### SET PROBLEM
Write what comes next in the reader comments on diocesan finances below, picking up after the last one shown.

### GIVEN TEXT
-------------------------
I would hope they would pay a CPA - it’s not like there aren’t a gajillion or 144,000 of them in Washington DC. “P” in “CPA” should not be a Pass for the Church.
Is there any publicly available document that states what the rules of the "tax" are, or are you just supposed to come by this on the low from a priest you trust?
Cardinal Gregory does not have a trustworthy past record on financial matters. I am happy I do not reside in his diocese because, while I might be happy to support the parishes where I attend Mass, I would not give Gregory a dime.
1. Having no accountants on an audit committee is laughable. I imagine that they used to but any self respecting accountant declined to continue in the role
2. Anytime you read a set of financial statements, always start with the statement of cash flow. Accrual accounting can paint a different picture than actual cash flow and it’s important to have perspective on cash flow before you look at revenue and expenses
I just took a quick look, but I noticed odd discrepancies between the financial report and the financial statements, especially on revenue. For example, the fin report says that parish assessments were $12.6M, but according to the fin statements, they were $9.9M, or $13.7M if you include education. And similar discrepancies for many other line items of revenue. One explanation I can think of (other than I'm just stupid and missing something obvious) is that the fin report is using some sort of internal/managerial non-GAAP numbers, which I suppose is their perogative, but once you start straying from GAAP, you can manipulate any metric you want into saying whatever you want it to say. Which is how you can end up saying a deficit is worse (or better) than previously thought.
I wonder if this is something that was encouraged recently by the USCCB. Our diocese has just started including in the diocesan tax all the funds collected for USCCB-mandated second collections. So, these don't end up in the parish as they're just passed through, but then the parishes have to pay extra to the diocese because we are generous with the "asks" of the USCCB for charitable purposes. Really troubling.
Tangent: bishops seem to not have a problem closing parishes, but how would they react to the suggestion of closing a diocesan office?
When he was Archbishop of Atlanta, there were decisions that would make you scratch your head. I wrote to him about a few, and received ridiculous responses from staffers. When he was named a Cardinal, it figured. No more $.
-------------------------
### GIVEN INFORMATION
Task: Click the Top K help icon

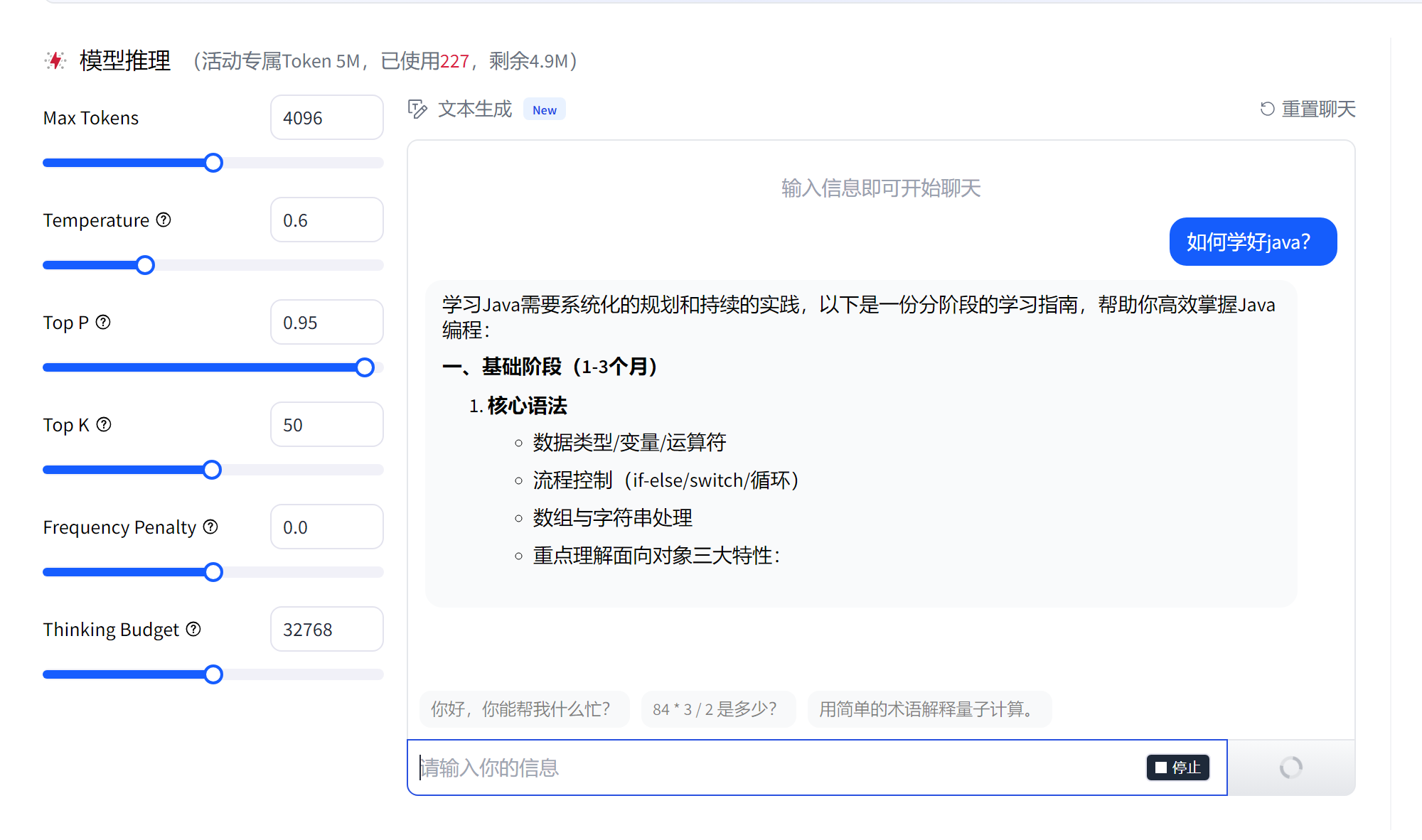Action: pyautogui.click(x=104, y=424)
-------------------------
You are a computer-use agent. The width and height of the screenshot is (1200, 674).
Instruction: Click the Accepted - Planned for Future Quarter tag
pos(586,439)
-------------------------
### TASK RESULT
Thanks for a great article. It was worth reading for just one priceless quote:
"the chancery doesn’t like [archdiocesan priests] talking to The Pillar.”
Yes, I bet that just about anyone in a senior position anywhere in the Church does not want anyone talking to The Pillar. Keep up the good work!
The comedy continues with the audit committee which did not have any accountants on it. What were the criteria for being on that committee - being bosom pals with Uncle Ted, a forty year record of never, ever rocking the boat?
I also love the bit about the clergy being anxious about their pension fund. Has the pension fund accounting been flexible with the very advanced arithmetic? Er....who am I to judge?
“"The contribution to the fully funded Priest Retirement and Special Health Care Fund will be reduced by 50% while still potentially allowing for increased benefits,” Cardinal Gregory said in his letter."
Being an actuary is one of the highest qualified jobs around - you start your very lengthy training after getting a good maths degree. So any projections and calculations are probably way beyond ordinary mortals to dispute. Any actuaries out there who might correct me? Any independent hard nosed actuaries care to do a pro bono check of Cardinal Gregory's assertion?
If US priests are anything like the UK clergy, a high percentage are rapidly approaching pension age and do not fancy begging in the streets in their golden years. In the case of the UK clergy, any burden of a large number of retired clergy will probably be borne by selling surplus property.
Since other commentators have already covered the main points (McCarrick scandal, no accountants on the Audit Committee, Priests being discouraged from speaking to the Pillar) so I will just commend the Pillar for its coverage. You do an excellent job of presenting the facts, without the bias and snark found in many other news sites. Don't think I would be able to write these stories so professionally, especially when officials from the Diocese are discouraging people from speaking to you. Pillar - your efforts demonstrate the need for a free press, please keep up the great work.
Who pays for Donald Cardinal Wuerl’s flights to Rome - the Archdiocese of Washington DC or the USCCB? Is he a lobbyist? What is his officio role in these one-on-ones with the Holy Father?
Related to this, hasn’t The Pillar previously reported about some sort of fund (with a $3 million balance) that was available for Wuerl’s use? Is there possibly a connection between that fund and the budget deficit in ADW?
Unofficial diplomat is what you’re looking for. It’s not uncommon for ‘retired’ cardinals to function as informal diplomats and envoys. The rapproachment with Cuba under Barack Obama’s presidency was only achievable thanks to McCarrick’s ability to ‘pop over’ to ‘visit his friend Jaime Ortega.’ It’s an underrated but vitally important part of the greatest human intelligence network every made.
Fr. De Rosa actually spoke to the people who provide these funds?!?!? Not a conversation or dialogue but one way communication, but still......He's must be either destined to a small parish in Southern Maryland or quick laization.
I am not well versed in actuarial matters, so I hope that someone can correct me so I don't worry about the retired priests, but could the unexpected increase in their pension fund be the currently very healthy stock market? I hope not because that can fall.
Also we in the ADW are asked to contribute specifically to that fund every October. Are they counting on those contributions to continue and increase while at the same time lying to us, again, about ADW finances? Will the 50% decrease in contributions come from general diocesan funds or our specific contributions which should be restricted, but who knows with these people?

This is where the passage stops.